Under the RTRA and the Removal and Disposal etc. Regs and the Appeals Regs the hiree is entitled to be considered to be the owner and therefore secure the vehicle's release. The Appeals regs do not specify 'owner' as being the person who is to be informed of the right to make reps or who is entitled to make reps, the Appeals regs - which are the only relevant regs for this purpose - refer to 'a person'.

IMO, the hiree could be that person PROVIDED that the hire agreement was still in effect when the vehicle was collected. If it wasn't, and I'm not clear on this point, then only the hirer could recover the vehicle.

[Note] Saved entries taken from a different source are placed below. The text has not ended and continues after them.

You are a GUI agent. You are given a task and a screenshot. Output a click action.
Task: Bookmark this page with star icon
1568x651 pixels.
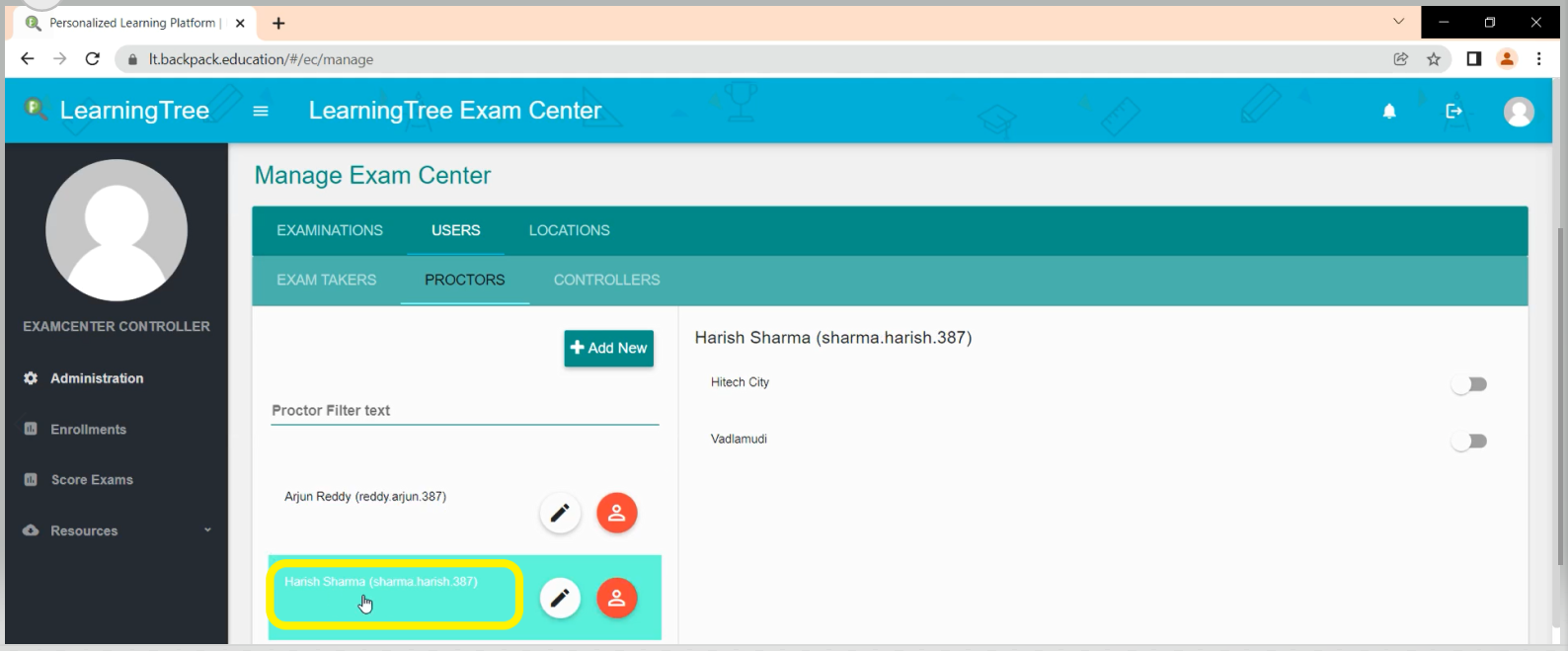click(1434, 59)
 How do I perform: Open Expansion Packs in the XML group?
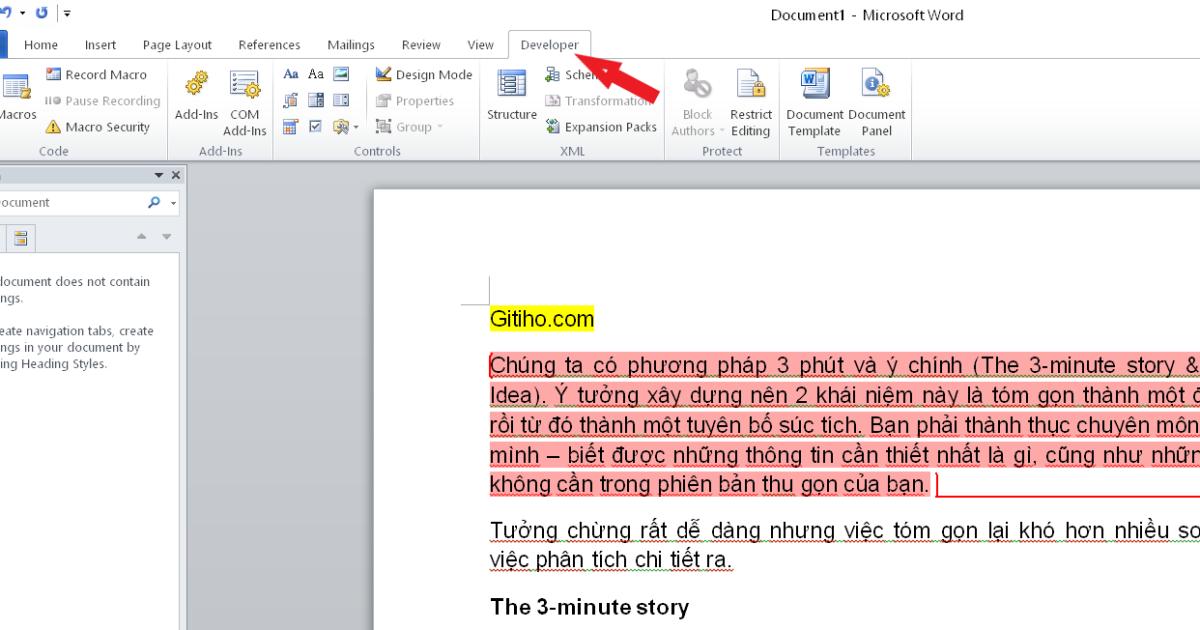pyautogui.click(x=600, y=127)
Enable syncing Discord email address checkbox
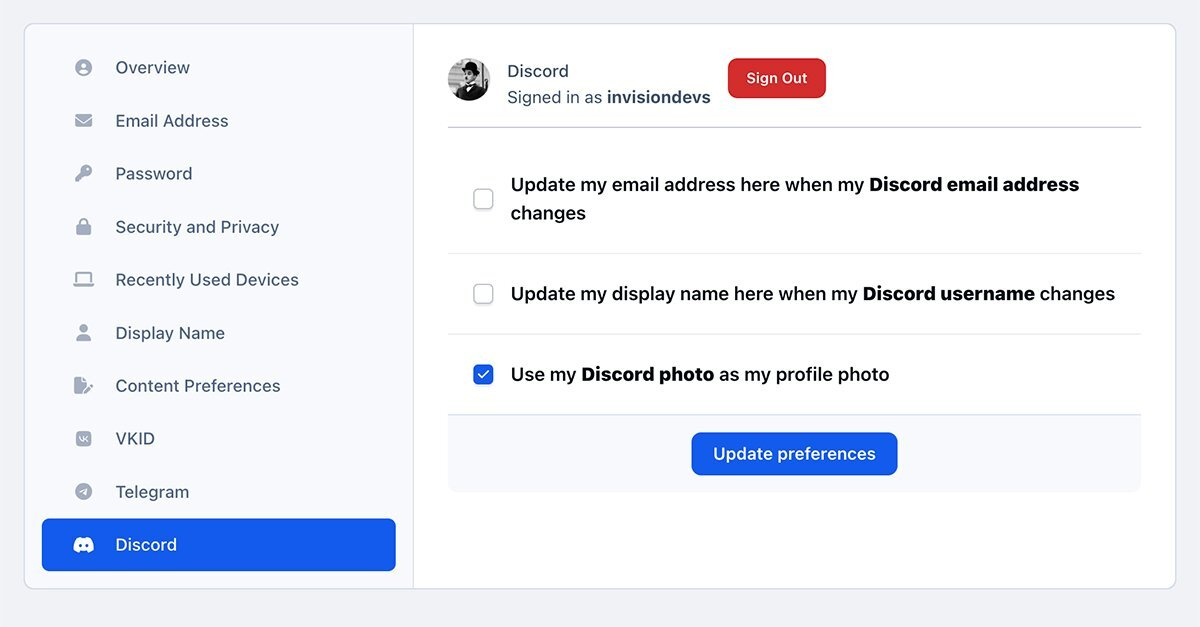The width and height of the screenshot is (1200, 627). pos(483,199)
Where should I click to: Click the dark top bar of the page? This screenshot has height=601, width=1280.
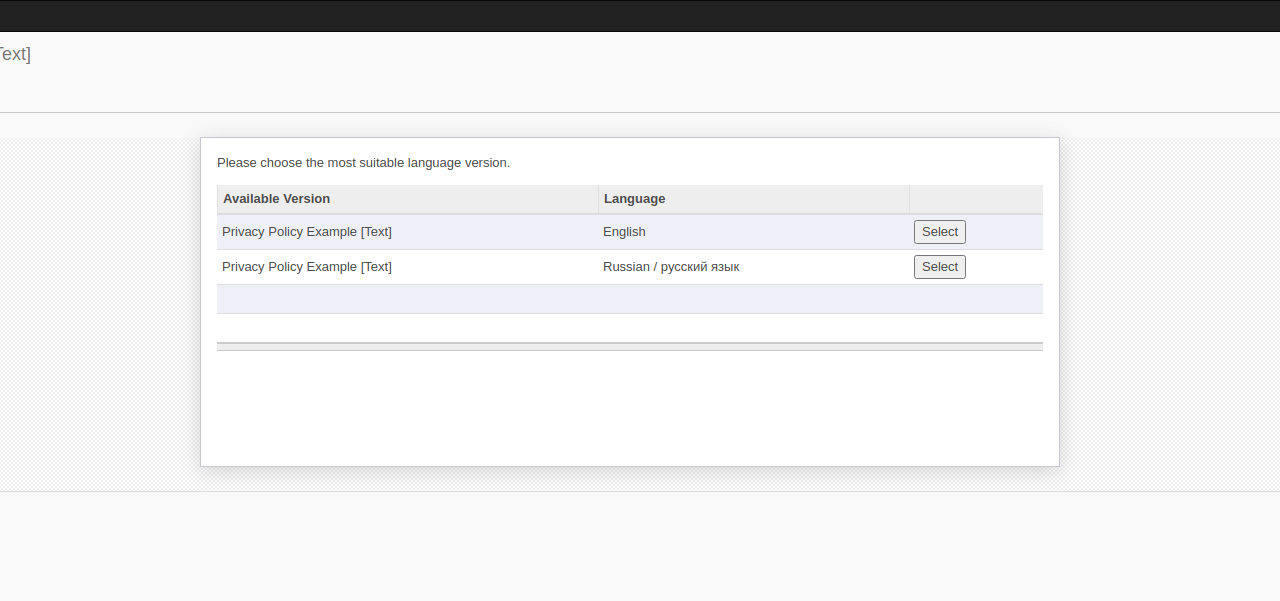pos(640,15)
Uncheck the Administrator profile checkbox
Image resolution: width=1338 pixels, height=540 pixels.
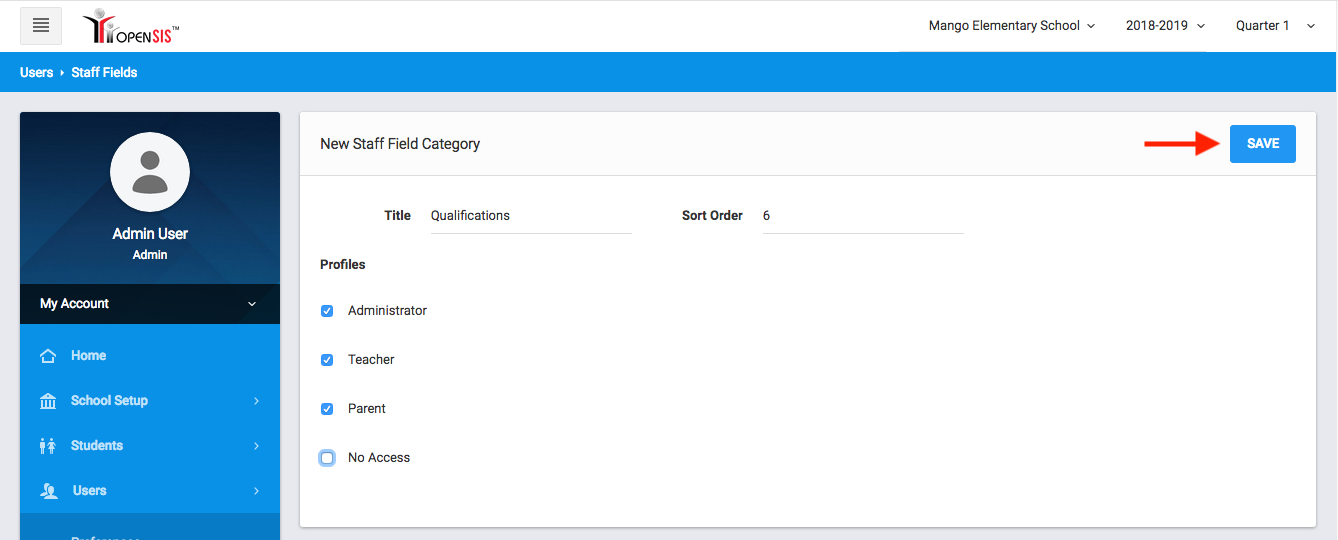tap(327, 311)
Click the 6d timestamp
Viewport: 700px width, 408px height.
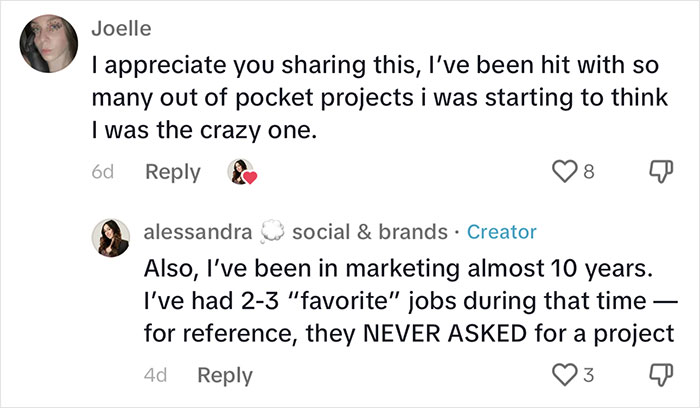[x=103, y=172]
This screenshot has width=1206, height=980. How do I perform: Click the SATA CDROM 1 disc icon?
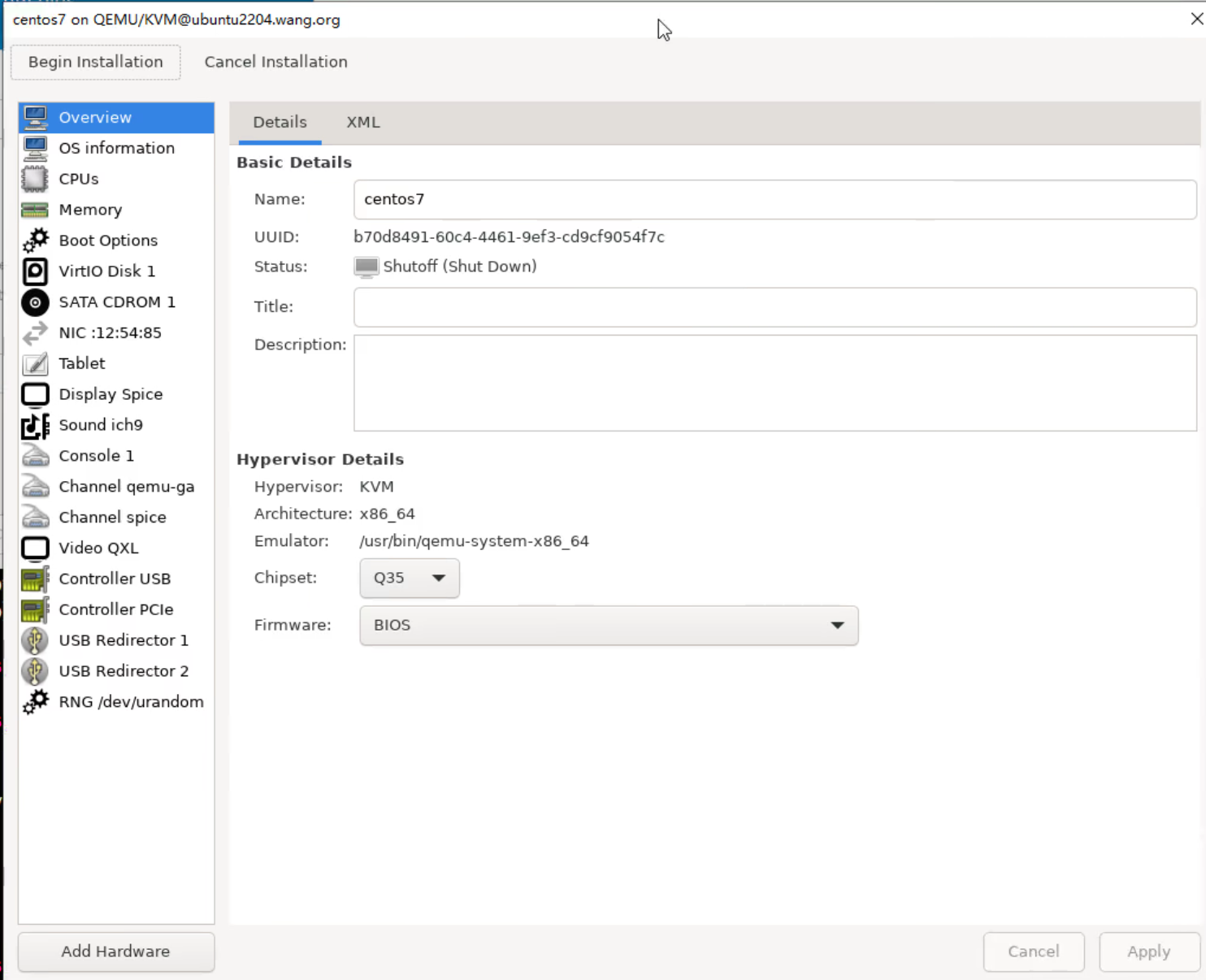click(x=35, y=302)
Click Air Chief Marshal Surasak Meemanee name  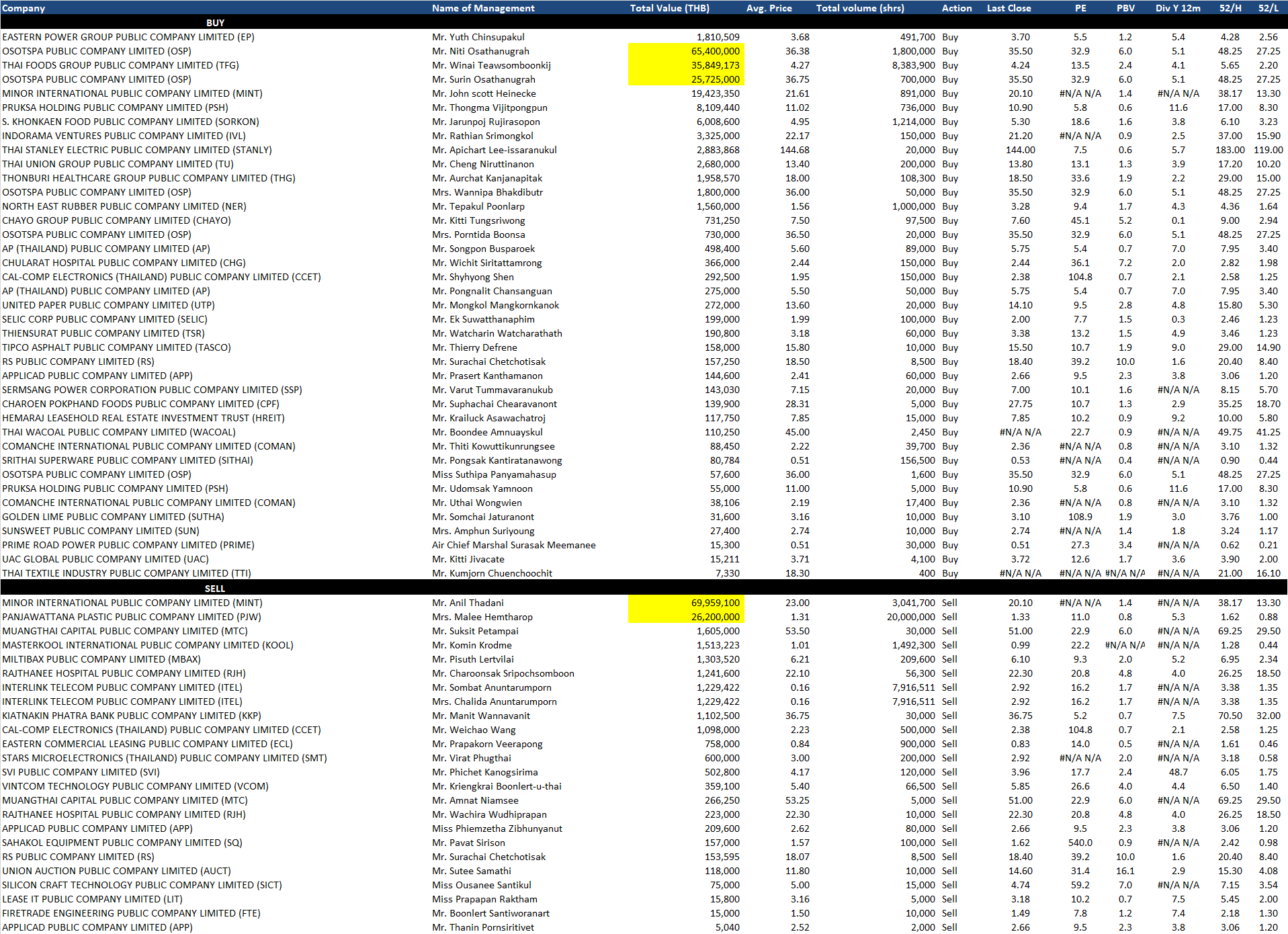[513, 545]
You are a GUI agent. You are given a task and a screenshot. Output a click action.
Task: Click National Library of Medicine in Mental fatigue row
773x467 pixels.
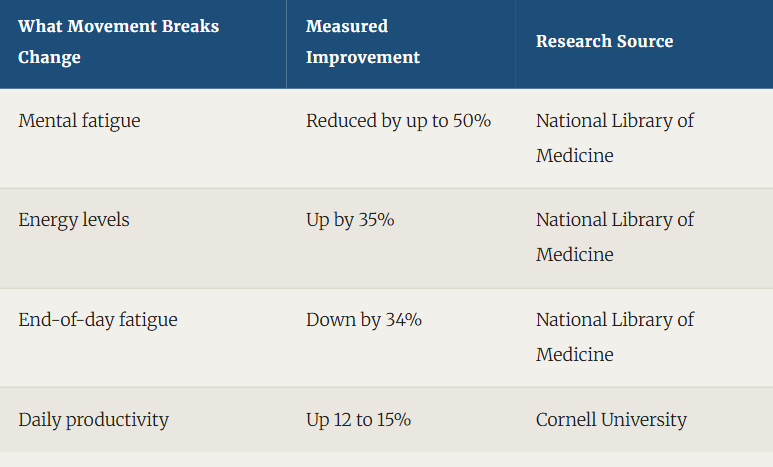615,138
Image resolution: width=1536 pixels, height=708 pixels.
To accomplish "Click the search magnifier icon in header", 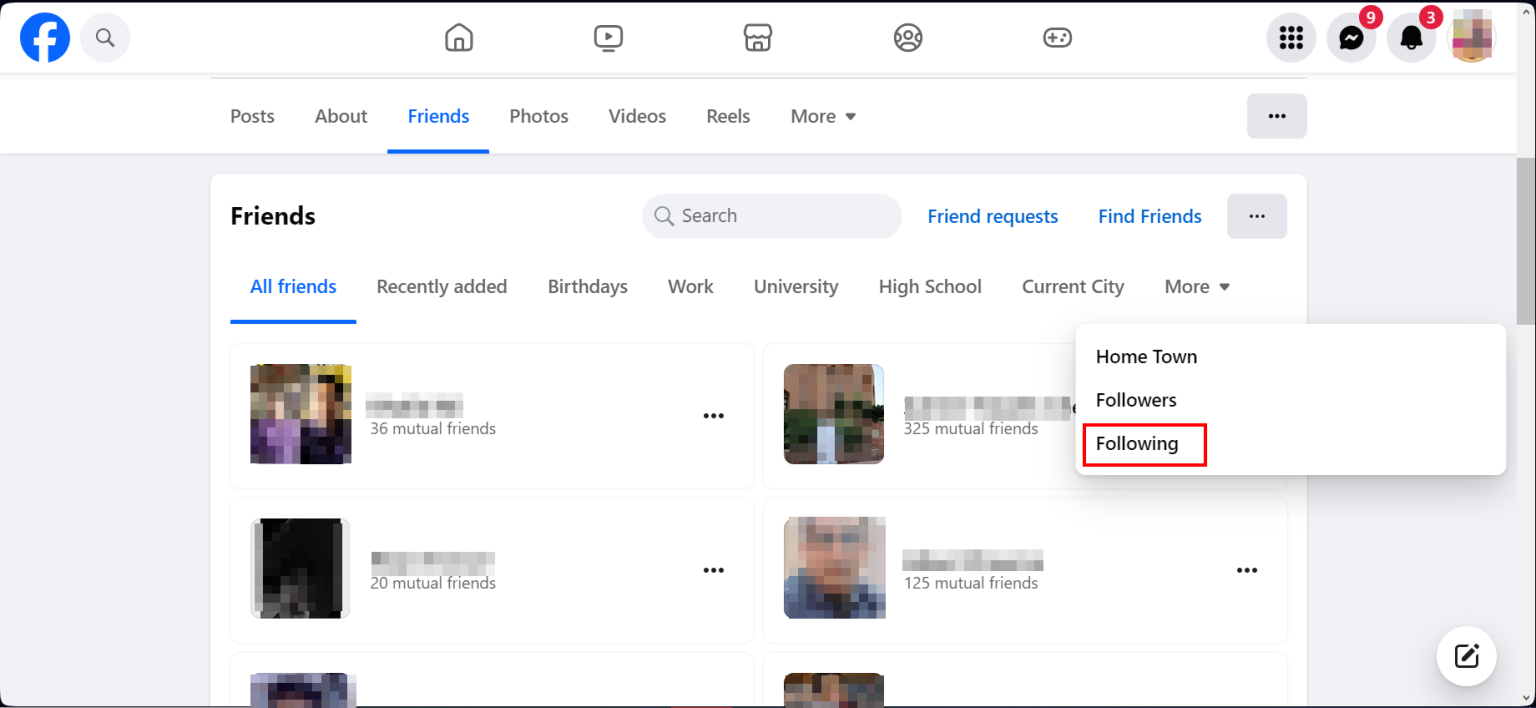I will (x=105, y=38).
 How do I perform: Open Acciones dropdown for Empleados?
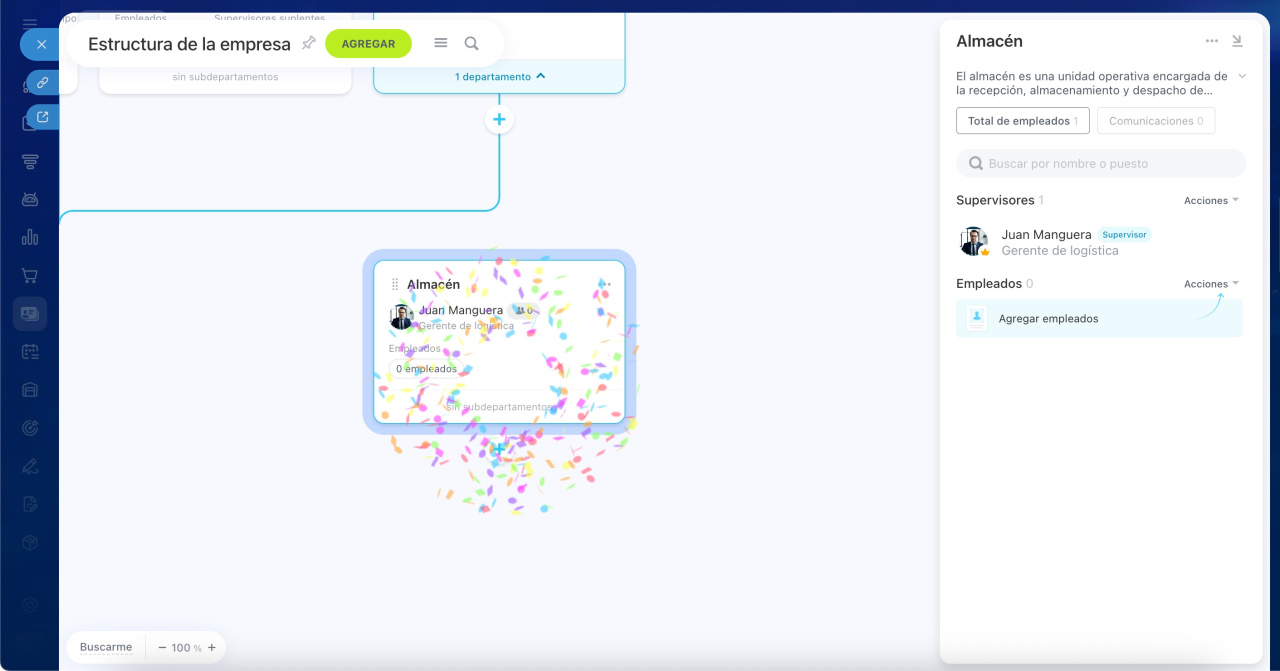(x=1211, y=284)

If the hire firm does not pay - then what? Can the council dispose of the vehicle for being abandoned? Obviously not - so stalemate.

This is what is supposed to happen, - either the hire firm or the hirer goes to the pound, collects the car, pays nothing and the council then serves a NtO
if the PCN is not paid.

The removal and storage charges are collected via the county court using 102(2A). Show me the flaw in that argument.

I think you might have confused by HCA' 'hirer' and 'hiree', the former being the hire Co.

Perhaps his point, reinforced by OP's response, is that irrespective of the 101/2 argument, there may have been a substantial
P.I. here, in the Council failing to recognise the rights of the OP and advise them accordingly?


--------------------
QUOTE (DancingDad @ Fri, 11 May 2018 - 12:30) *
Neil is good at working backwards.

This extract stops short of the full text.